Here’s the full changelog:

  • Ported build system to CMake
  • Added profiles, to have different bindings for the same keys
  • Major code cleanup, allowing to add more engines (next one probably will be Wiimote)
  • Cleaning up desktop file and appName (fixing some issues with encoding)
  • Binding keypress and keyrelease events on “Translate to key” dialog
  • Added “aliases” in keyboard database, so now different device version can be mapped to the same key (example: apple remote)
Now the bad news: both the keyboard database file and the configuration file have changed.
The first one won’t bother you, unless you’ve defined a custom keyboard mapping file.
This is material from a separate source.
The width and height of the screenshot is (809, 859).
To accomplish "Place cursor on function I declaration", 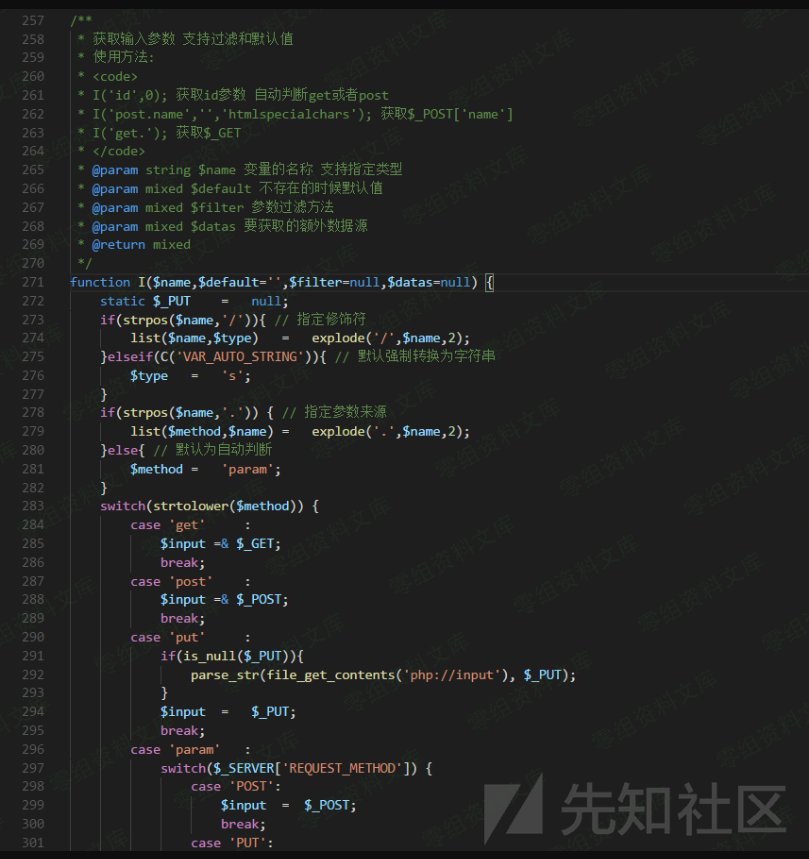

In this case, please contact me, I can help you fixing it, and it can also be added to the default keyboard database file.
For the configuration, it’s much easy to migrate it:
  • cd $HOME/.config/GuLinux
  • mv Touché.conf Touche.conf # I renamed it, to avoid encoding issues
  • now open Touche.conf with your favourite text editor, and replace “[bindings]” with “[bindings_Default]” (or bindings_YourDesiredProfileName).

That’s it!

Just enjoy the new release, and don’t be shy! Feedback is welcome!
More downloads and information in Touché Homepage

21:27 (GMT+2) Update: there was a small issue with the configuration GUI. I modified source code to fix the problem. Please download again and rebuild the package if you have any inconvenience.